The old notion of security was based on a concept giving priority to the protection of the state against external threats. Security was defined through penetration by outsiders. Now, crises that do not involve warfare and do not come from outside yet threaten the very wellbeing of nations are catching the attention of both policymakers and the public at large.
The revival of nationalism and micro-nationalism in the post-Cold War era has reinforced the need for international protection of human, and particularly minority, rights. What the rise of ethnic clashes has also shown was the interaction and interdependencies between domestic peace and regional/international security: Both secessionism and suppression of ethnic identities proved to be insecurity-generating policies for the international system.
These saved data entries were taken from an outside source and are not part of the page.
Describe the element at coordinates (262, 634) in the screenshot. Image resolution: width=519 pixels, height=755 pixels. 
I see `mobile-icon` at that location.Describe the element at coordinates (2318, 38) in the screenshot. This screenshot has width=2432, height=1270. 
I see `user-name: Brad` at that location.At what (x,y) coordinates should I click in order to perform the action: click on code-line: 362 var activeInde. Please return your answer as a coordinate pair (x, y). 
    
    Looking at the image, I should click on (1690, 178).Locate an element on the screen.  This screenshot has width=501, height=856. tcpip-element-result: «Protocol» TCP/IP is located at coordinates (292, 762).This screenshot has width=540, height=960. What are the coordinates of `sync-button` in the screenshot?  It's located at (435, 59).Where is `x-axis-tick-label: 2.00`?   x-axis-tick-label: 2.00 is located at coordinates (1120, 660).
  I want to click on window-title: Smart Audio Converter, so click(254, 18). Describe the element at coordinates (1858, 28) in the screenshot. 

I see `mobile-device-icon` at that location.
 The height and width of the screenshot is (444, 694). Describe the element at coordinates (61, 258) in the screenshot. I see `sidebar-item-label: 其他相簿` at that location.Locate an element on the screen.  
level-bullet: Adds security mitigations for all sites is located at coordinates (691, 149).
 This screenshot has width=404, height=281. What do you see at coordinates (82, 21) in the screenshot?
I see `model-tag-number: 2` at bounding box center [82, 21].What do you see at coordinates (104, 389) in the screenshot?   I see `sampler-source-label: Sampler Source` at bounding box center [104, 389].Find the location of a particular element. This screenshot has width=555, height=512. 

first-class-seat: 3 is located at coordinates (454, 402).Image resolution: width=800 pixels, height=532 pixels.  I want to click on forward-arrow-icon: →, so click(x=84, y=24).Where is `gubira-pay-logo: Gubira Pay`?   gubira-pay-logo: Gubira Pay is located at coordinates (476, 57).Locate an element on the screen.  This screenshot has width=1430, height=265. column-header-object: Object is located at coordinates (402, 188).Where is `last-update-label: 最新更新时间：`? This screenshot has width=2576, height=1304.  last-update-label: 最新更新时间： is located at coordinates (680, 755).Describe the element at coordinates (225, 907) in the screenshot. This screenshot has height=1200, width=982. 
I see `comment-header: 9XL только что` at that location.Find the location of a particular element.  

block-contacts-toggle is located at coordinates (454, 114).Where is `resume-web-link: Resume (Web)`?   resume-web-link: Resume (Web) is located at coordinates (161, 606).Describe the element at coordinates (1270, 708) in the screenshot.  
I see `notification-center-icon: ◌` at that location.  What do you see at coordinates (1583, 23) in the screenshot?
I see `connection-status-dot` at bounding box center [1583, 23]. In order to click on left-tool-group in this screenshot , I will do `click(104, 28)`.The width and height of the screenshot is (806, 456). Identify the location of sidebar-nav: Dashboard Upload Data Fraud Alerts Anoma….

Post Cold War developments have shown that human rights should be conceived as a necessity for strengthening national and international security and thus they are an asset, not a liability. As a result, the place of human rights in international politics has also been legitimized by an increasing understanding that the international protection and promotion of human rights contributes to national and international peace. Thus the debate now seems to be set in a way that human rights and national/international security are complementary concerns and objectives. One does not necessarily exclude the other; instead, both can be secured at the same time.
There is wide agreement today that human rights have become a global issue within which there has emerged a multiplicity of linkages and interconnections that involve but also transcend nation-states. As a result, violations of human rights in one country may create unprecedented consequences for other countries, peoples, and individuals. While territorial boundaries are becoming more penetrable, transnational implications of human rights violations turn out to be unavoidable. This adds to the source of tension among states. The most striking case that illustrates how human rights violations have transnational impacts and how they create security threats for other states is the massive flow of refugees. The cases of Bosnia, Rwanda, Haiti, Iraq and recently Kosovo clearly illustrate that violations of human rights cannot be contained within national boundaries and that they have transnational implications which in the end provoke and necessitate regional or international interventions, further complicating a basically domestic problem.
While the respect for human rights enhances national security, states that are involved in systematic violations of human rights endanger not only national but also international peace and security.
This leads to an understanding that the search for global peace and security starts with improving human rights conditions at a domestic level since there exists a clear-cut linkage between national and international security. Human rights considerations thus give birth to a notion of global security. The link between individual, national and global security justifies concern about the fate of individuals everywhere as part of a search for global security.
Fifty years after the Universal Declaration it has become even clearer that peace requires respect for human rights at national and global levels.